Task statement:
Arrange every line of the items below as a Markdown table with the columns "No." and "Text," numbering the rows and skipping blank lines. Leave the pictures out of the answer.

Exercise data:
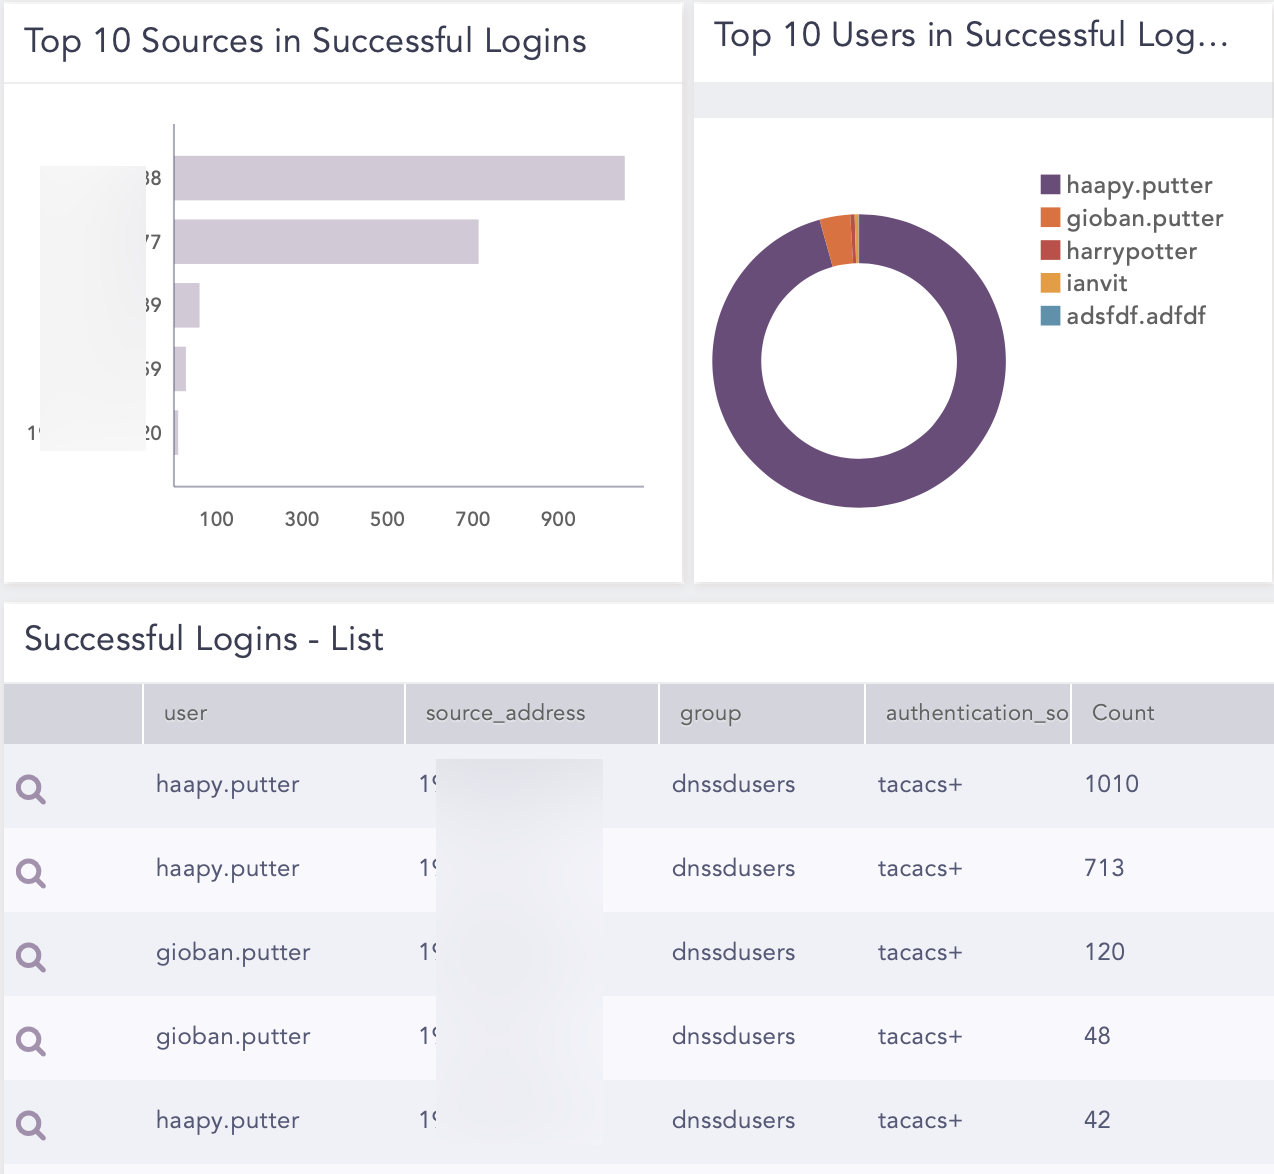The image size is (1274, 1174).
Task: Select second-longest bar in sources chart
Action: point(326,242)
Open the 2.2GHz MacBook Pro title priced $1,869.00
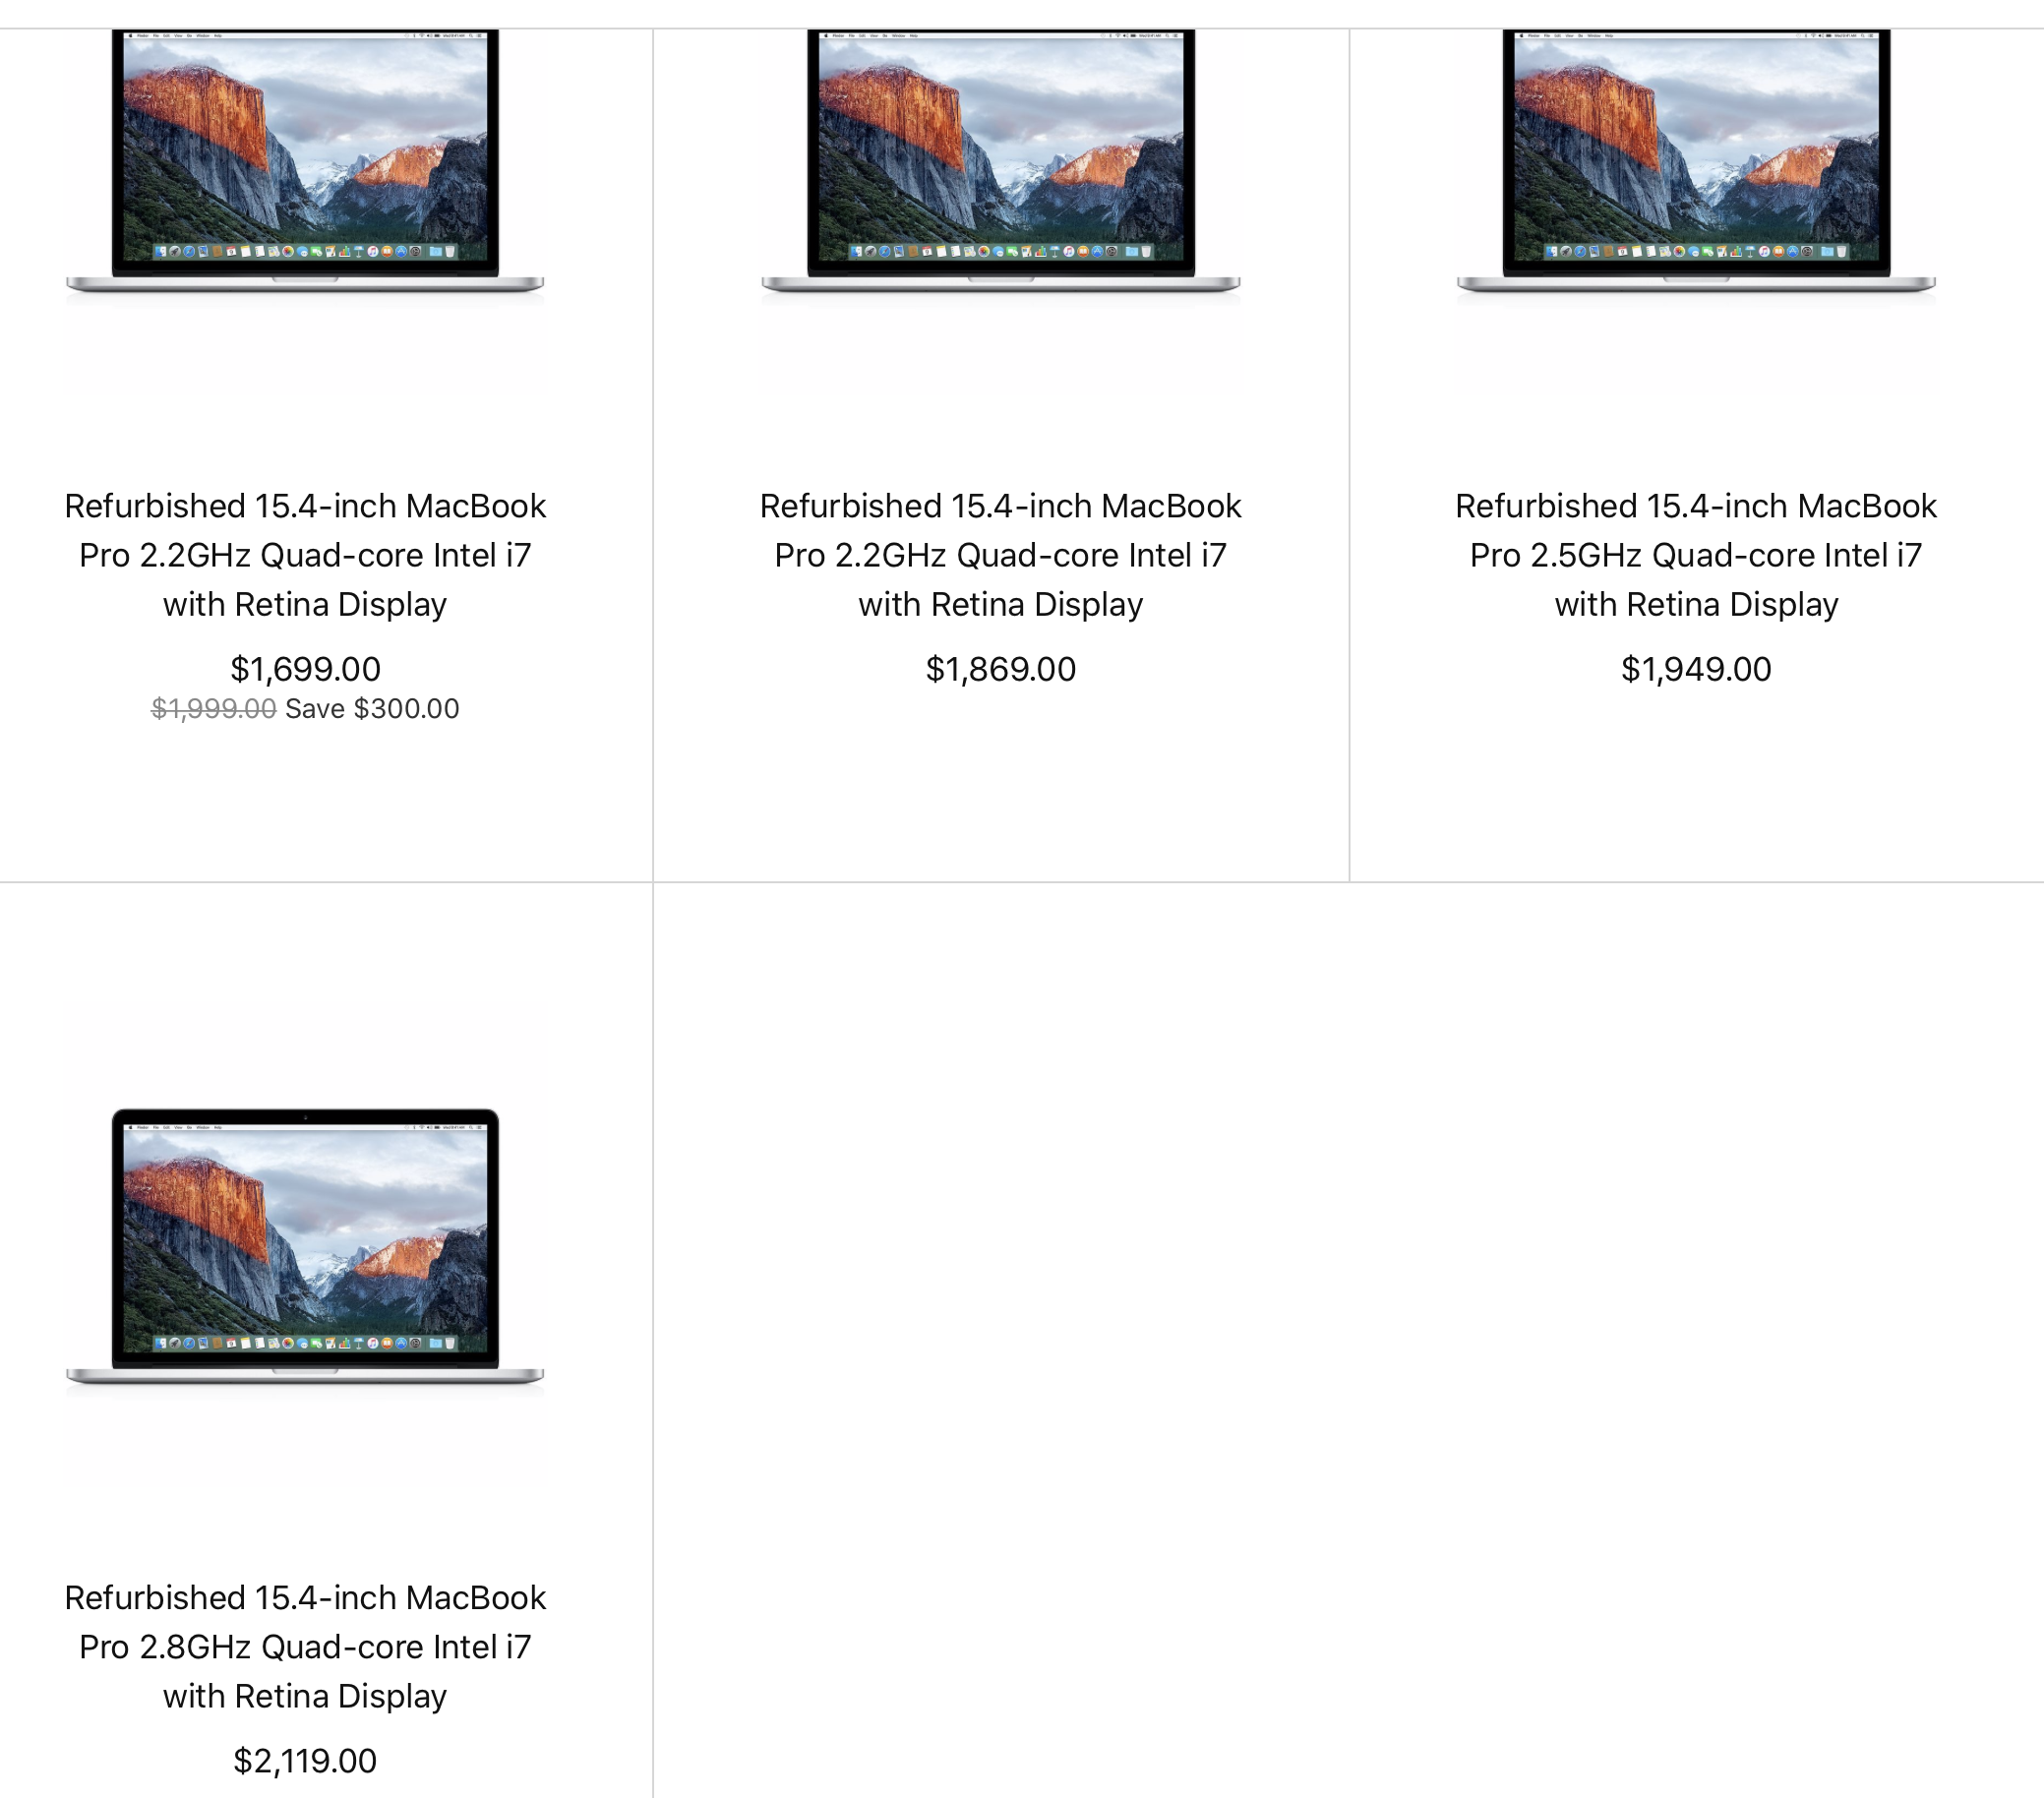Screen dimensions: 2044x1798 click(x=1000, y=555)
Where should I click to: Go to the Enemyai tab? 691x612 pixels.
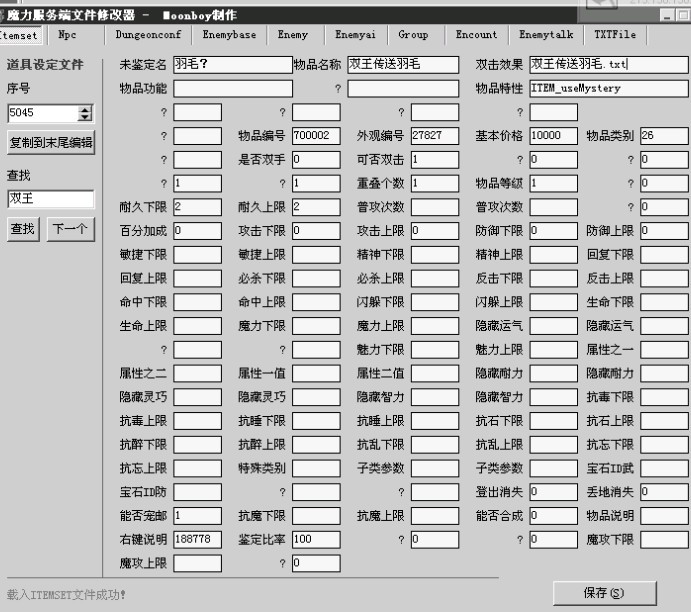point(352,35)
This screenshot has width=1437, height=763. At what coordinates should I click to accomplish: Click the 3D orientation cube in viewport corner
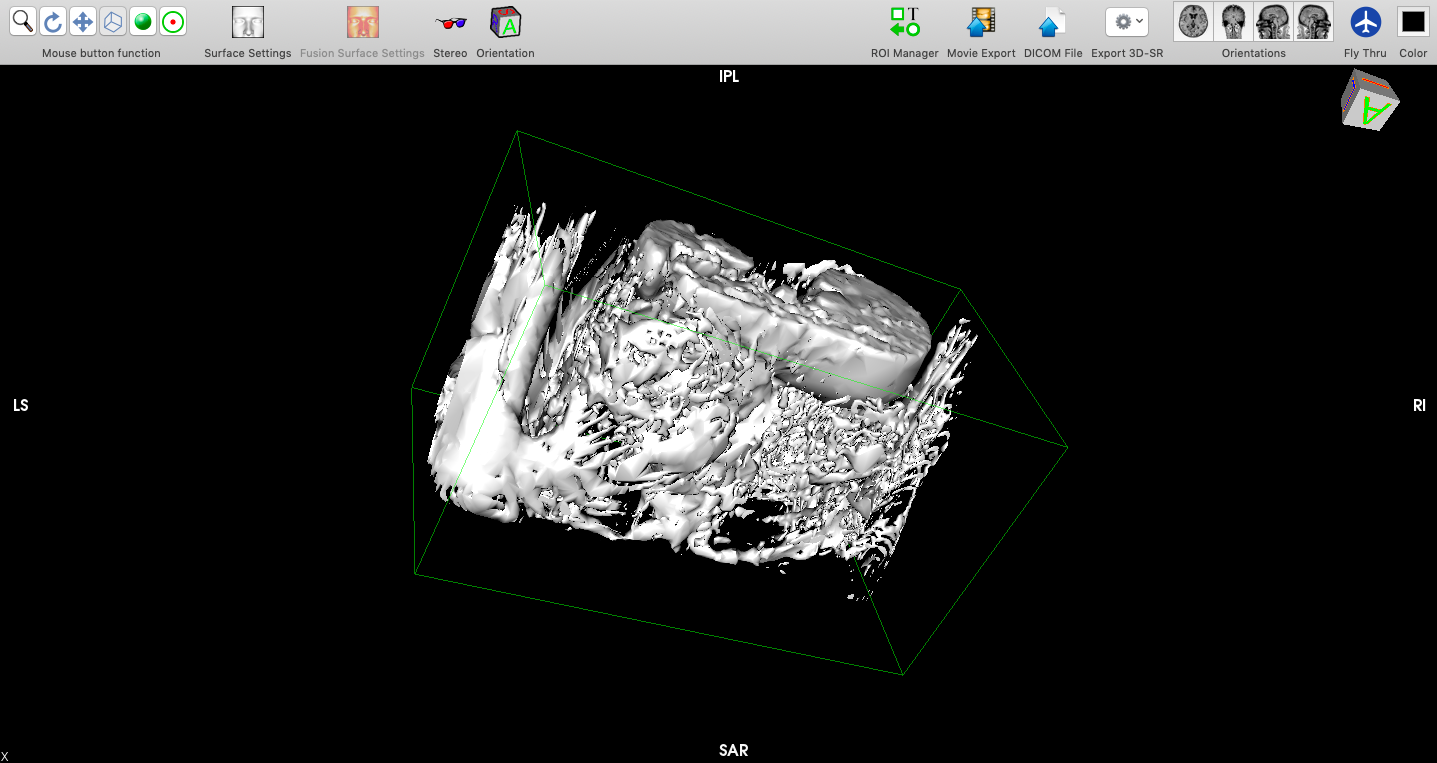(1369, 100)
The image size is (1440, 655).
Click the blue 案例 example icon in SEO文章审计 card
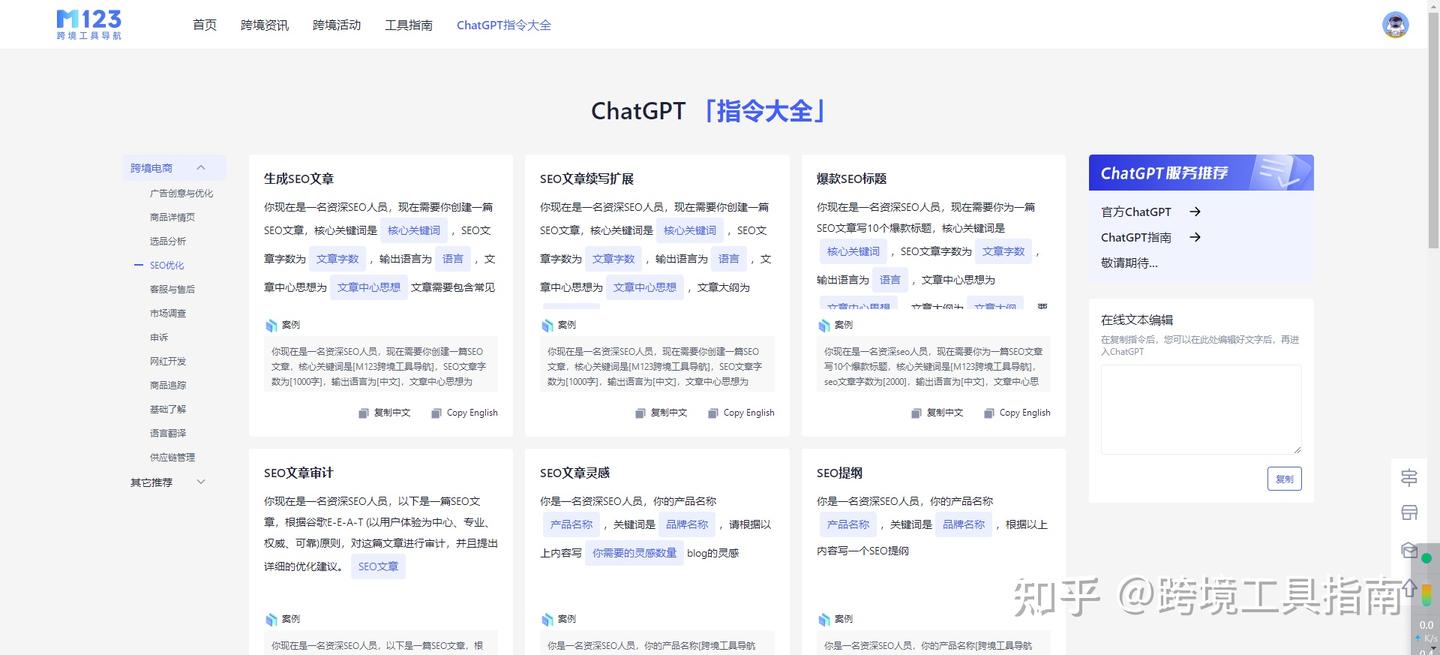tap(270, 618)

Complete answer:
| No. | Text |
|---|---|
| 1 | The image size is (1274, 1174). |
| 2 | Task: Select second-longest bar in sources chart |
| 3 | Action: point(326,242) |
| 4 | Open the 2.2GHz MacBook Pro title priced $1,869.00 |
| 5 | Screen dimensions: 2044x1798 click(x=1000, y=555) |
| 6 | Where should I click to: Go to the Enemyai tab? 691x612 pixels. |
| 7 | point(352,35) |
| 8 | This screenshot has width=1437, height=763. At what coordinates should I click to accomplish: Click the 3D orientation cube in viewport corner |
| 9 | (1369, 100) |
| 10 | The image size is (1440, 655). |
| 11 | Click the blue 案例 example icon in SEO文章审计 card |
| 12 | tap(270, 618) |